木徳神糧株で味わった初めての大損失、ストップ高は怖いものだと実感
好調株の会社と同じ業界のライバル会社はどうなのかと考えた
きっかけは三菱化工機(6331)だった。当ブログでも度々登場しているが、9月3日(水)に売却して35,980円の利益を得た相性がいい銘柄。PERは15倍未満で割安と考えていたので、その後も株価の動向をチェックし続けていた。ある時、ふとひらめいた。三菱化工機の株が好調ということは、同じ業界のライバル会社も同じように好調なのではないかと…。
SBI証券アプリの四季報欄、【比較会社】の項目がヒントになった
その時に活用したのが、SBI証券アプリの四季報欄にある【比較会社】という項目である。ここに載っていたのが月島ホールディングス(6332)だった。月島ホールディングスは上下水処理など水環境事業を手掛ける会社である。ちょうど先日、埼玉県で下水道の陥没事故が起きており、全国的に水道インフラの見直しが必要だという声が高まっていた。しばらくは受注が途切れないだろうと感じた。さらに株価チャートは右肩上がりを描き、PERは9.2倍と割安感もあった。
三菱化工機の比較会社、月島ホールディングスの選択は的中した

これはいけると思い、9月5日(金)に100株を成行で購入した。結果は的中して株価は上昇した。その勢いに乗って、9月10日(水)にさらに100株を買い増した。しかし、危なそうな動きを感じたため、翌日に成行で売却。結果として14,400円の利益を得ることができた。
成功体験により、横展開は有力な銘柄選びの基準になると考えた
この成功体験によって「横展開」という手法の有効性を強く意識するようになった。ただ、株は常に順調とはいかない。その後、調子に乗って再び月島ホールディングスを購入したが、今度は先の利益に迫るくらいの損失を出してしまった。まさに、利益を出すのも損をするのも紙一重であることを実感した。それでも、この方法はいまの僕にとって重要な気づきである。注目企業の好調が業界全体の追い風になっていることは少なくない。そこで比較会社を確認し、割安で伸びそうな銘柄を探すというやり方は有力な銘柄選びの基準になると考えた。

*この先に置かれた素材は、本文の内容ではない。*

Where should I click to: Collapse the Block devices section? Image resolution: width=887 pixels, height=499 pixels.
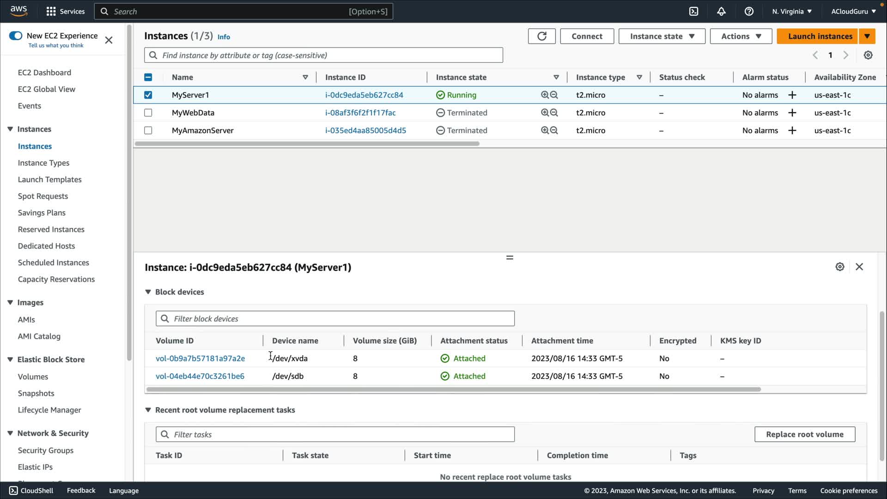(148, 292)
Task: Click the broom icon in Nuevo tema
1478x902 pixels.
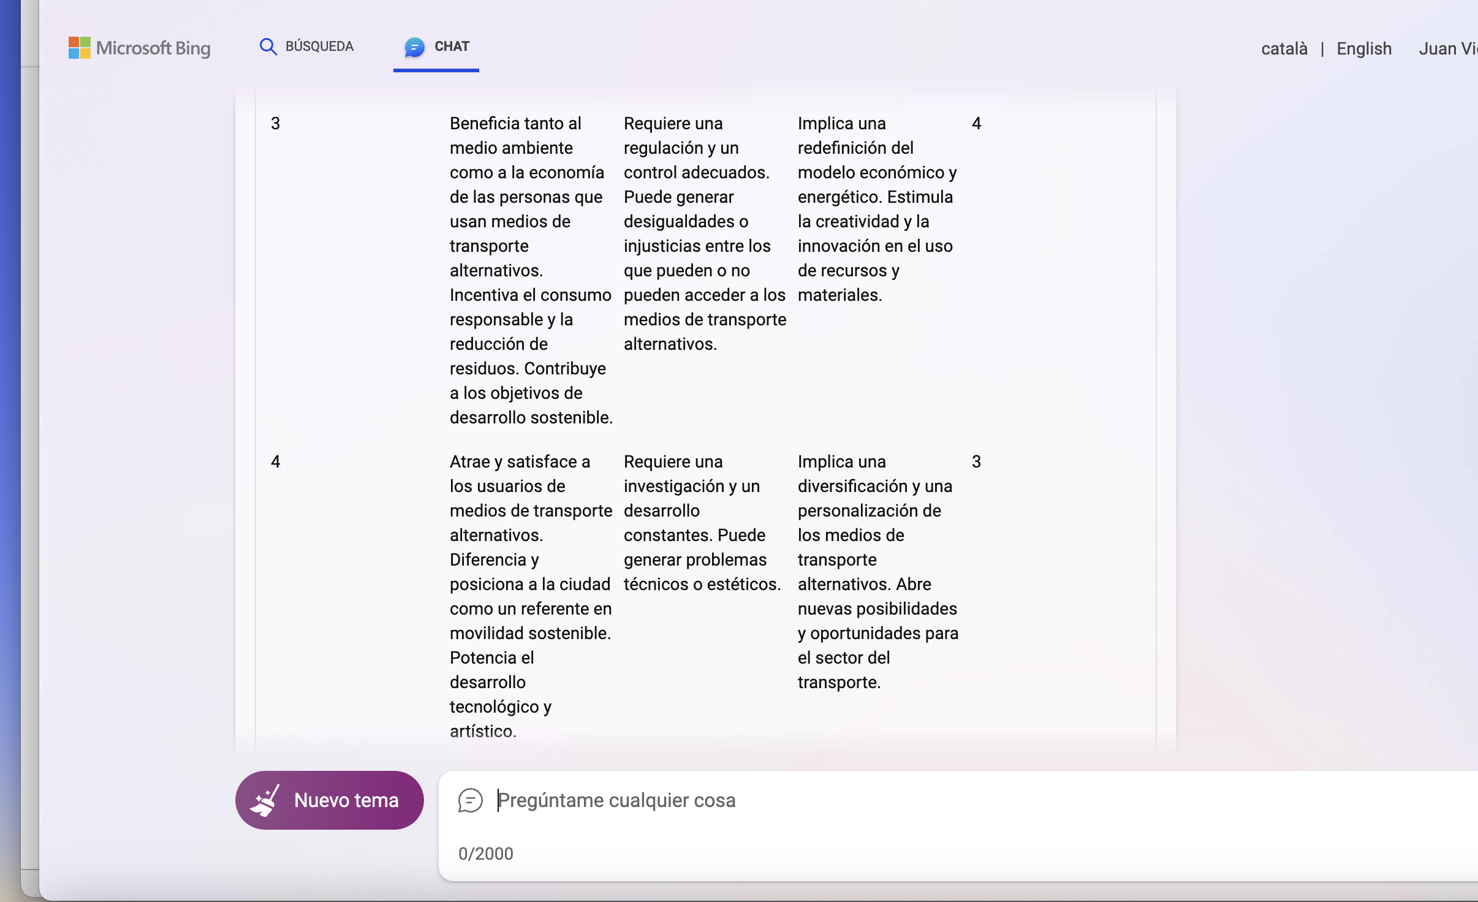Action: click(x=265, y=800)
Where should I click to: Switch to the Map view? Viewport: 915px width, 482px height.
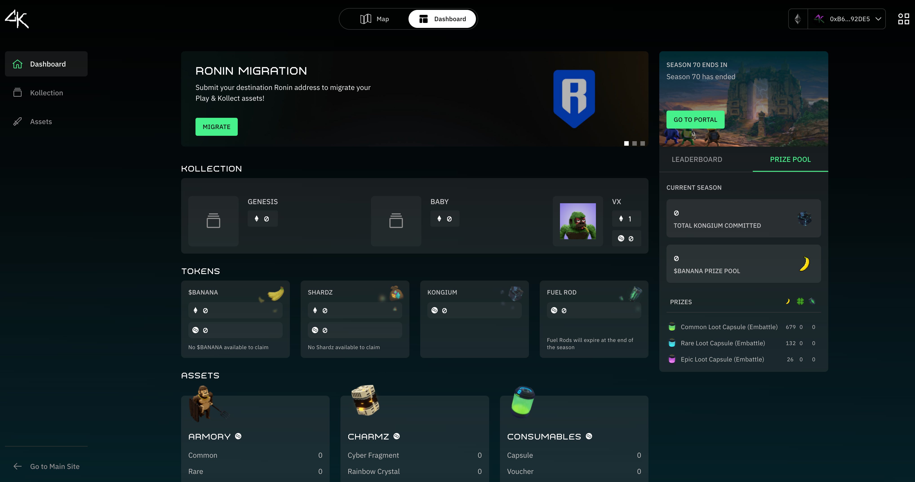click(375, 19)
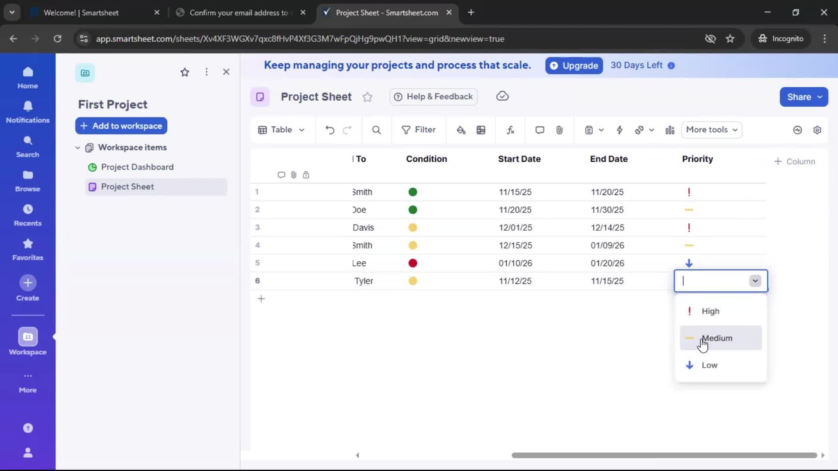
Task: Toggle incognito browser tracking protection icon
Action: coord(711,38)
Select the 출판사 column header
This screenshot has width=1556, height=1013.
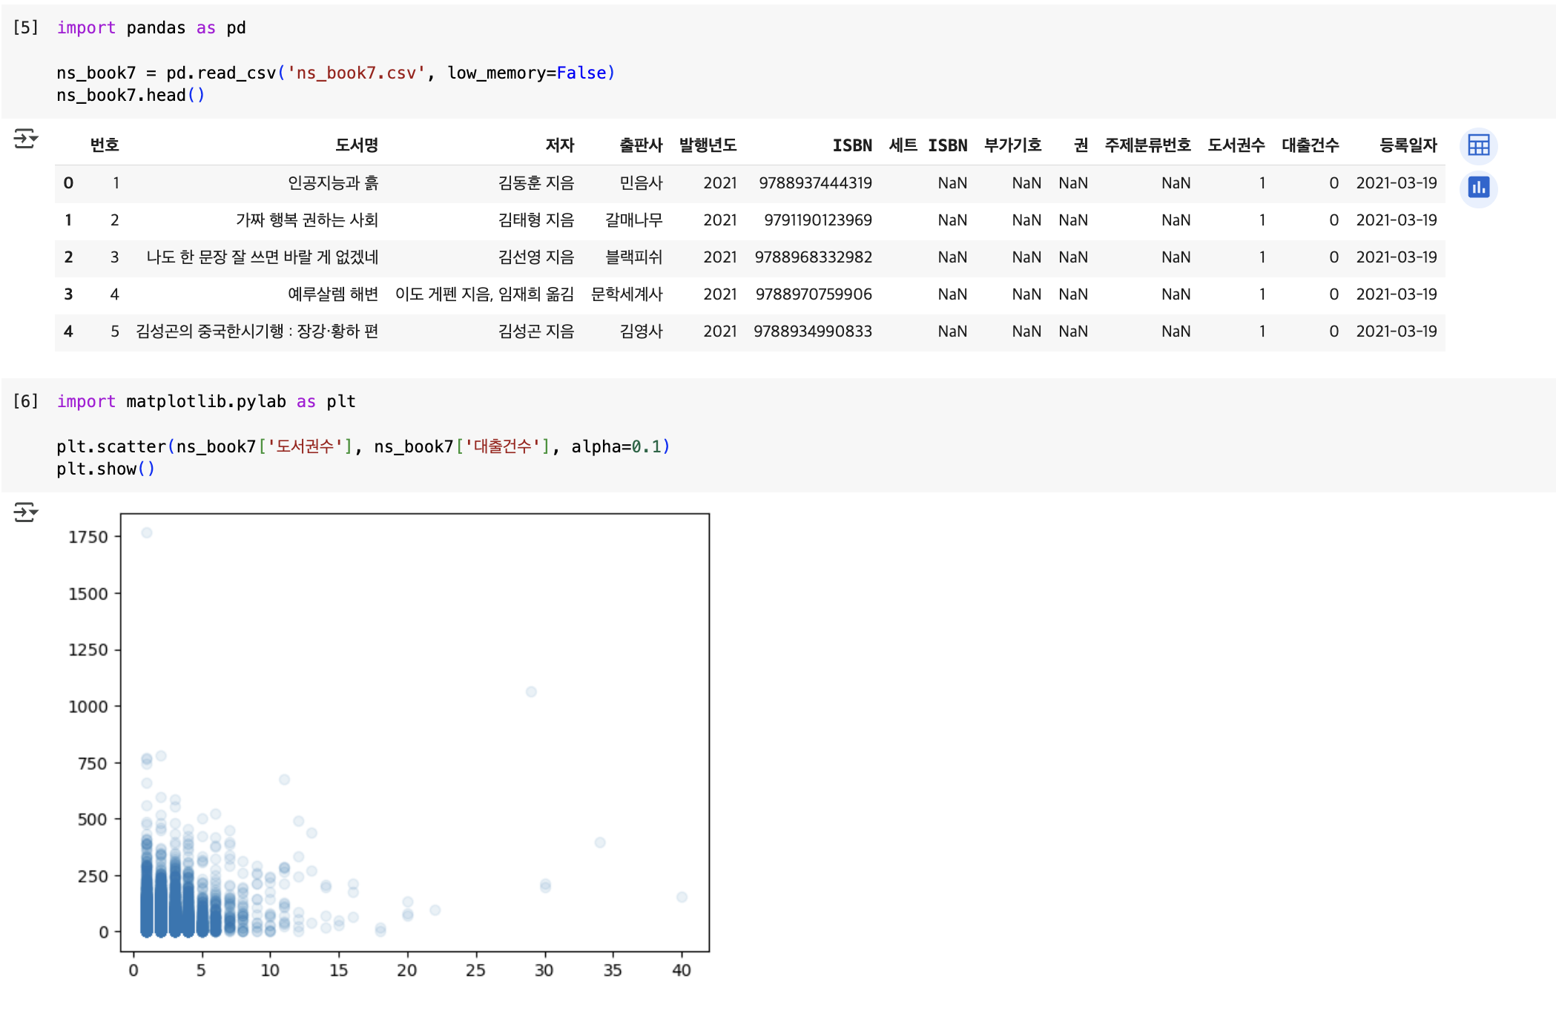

複数の視点を持つことは大切、さらに銘柄選びの精度を高めていきたい
投資の世界には絶対的な正解はない。僕のように初心者であっても、自分なりに仮説を立て、実際の売買で検証することで学びが積み上がっていく。今回の三菱化工機から月島ホールディングスへの横展開は、その一つの例である。この経験を通して思うのは、株式投資は単なる数字のやり取りではなく、背景にある社会や業界の動きを読み取ることが大切だということだ。今後も横展開を含めた複数の視点を持ちながら、銘柄選びの精度を高めていきたい。